Before I say what I think on the content, let’s talk about the artistry. I like Leighton’s use of color and contrast here. The colors are all fairly subdued, yet certainly help bring your eye into the work. You are first drawn to the man in the center (partially because, well, he’s in the center), something that’s helped by his red clothing. Leighton also uses a fiery palette in other parts, a sense that something otherworldly is happening.
Leighton’s use of contrasts works very well here, and really helps tell the story. The bright white of the woman’s chest keeps your eye in the center of the work (and not at her body, that’s not what I mean– well maybe some), but the the bright clouds behind her also give a sense of the earth to the image. At the same time, the midtones of the piece keep your eye from straying too far off the mark, and drives home further impact to the events at hand.

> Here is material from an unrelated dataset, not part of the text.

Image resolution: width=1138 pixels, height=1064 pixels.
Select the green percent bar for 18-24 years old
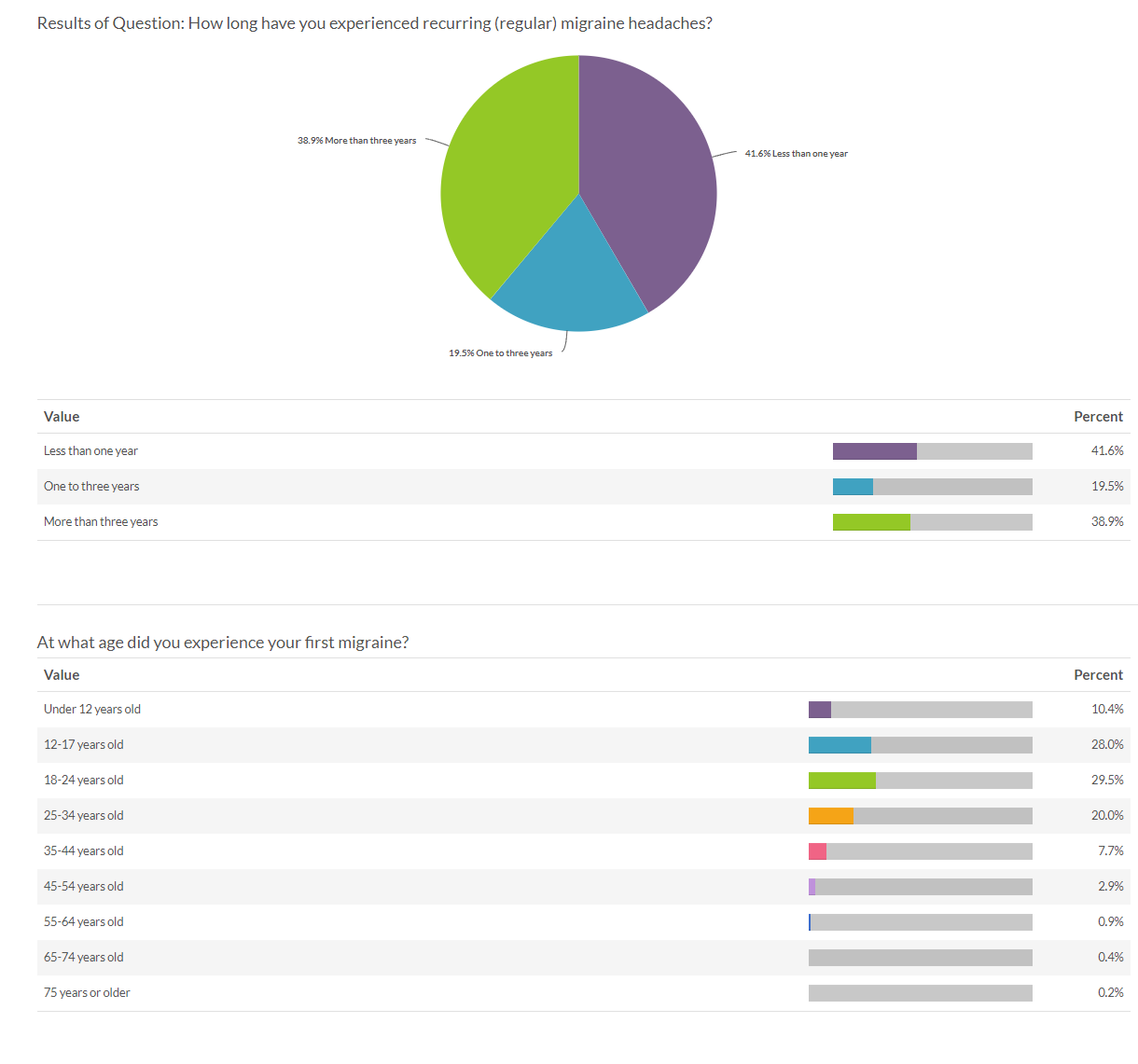[x=842, y=780]
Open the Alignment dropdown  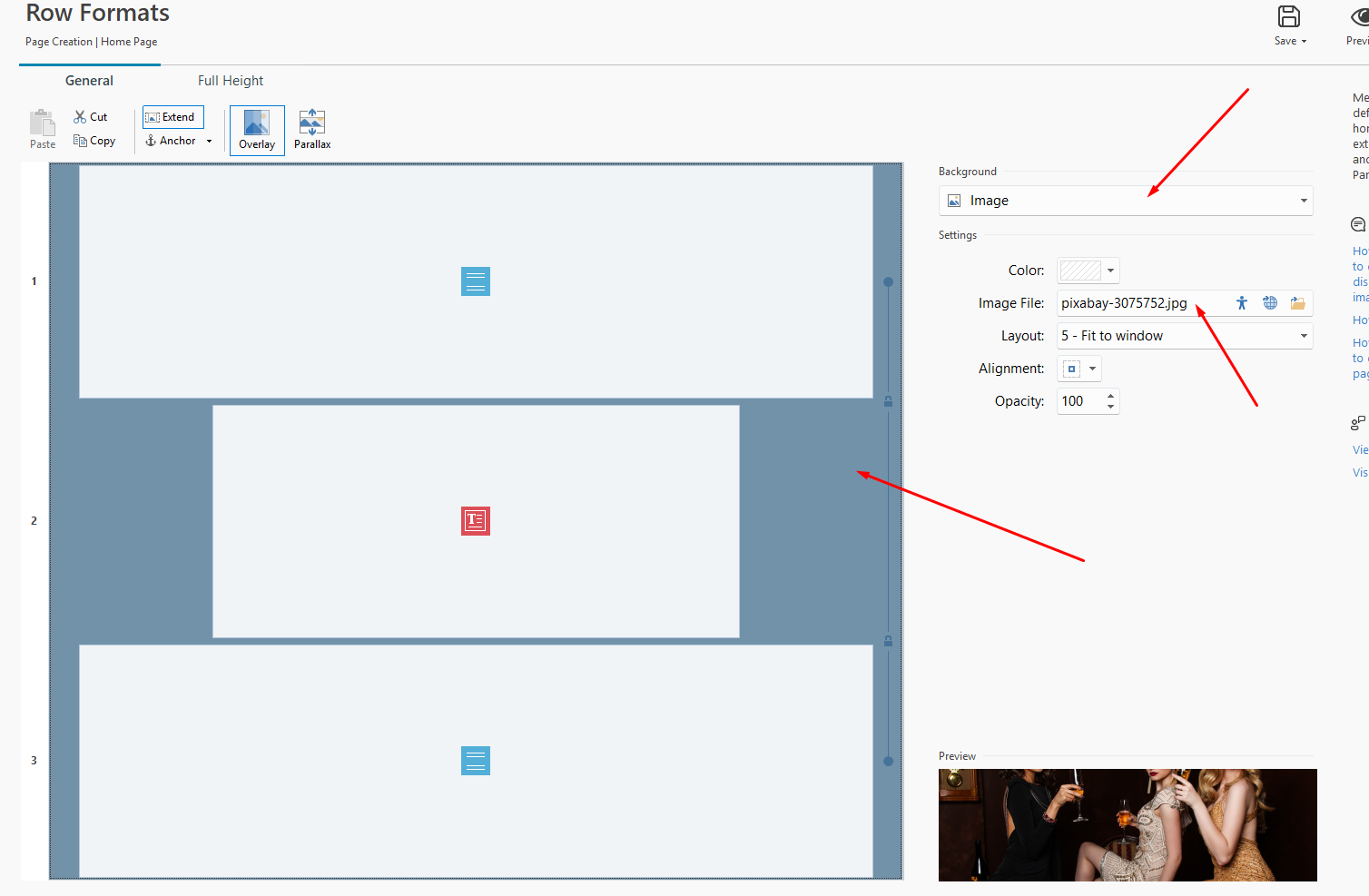(1092, 369)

Where I think Leighton worked best was actually in using that contrast and the gray levels to give an idea of what’s happening in the scene. The man in the center, and a number of the people around him are seemingly grayed out, more subtle than the others. The man’s wife in his arm, the boy and even a few of the characters in the back are far brighter, which to me seems to indicate what happened during the judgment, and the final act now in progress.
Along with the bright characters, the characters all seem to indicate, by body language and facial expression, different ideas. The man in the center, the man on the right and even the darkened woman in the foreground all seem to be worried or anguished, where there’s a sense of relaxation, even rapture in the others.
The piece itself is nicely open to interpretation. To me, Leighton is showing that, as the dead rise again, they are being sent to their final places. Some to rest, others to damnation. What strikes me as the pinnacle of the piece is the boy. I take it that, based on his contrast and color, that he’s rising to heaven. He’s holding onto his father tightly, not wanting to let him go. He knows his father isn’t joining them, and it’s his last goodbye as he ascends to heaven.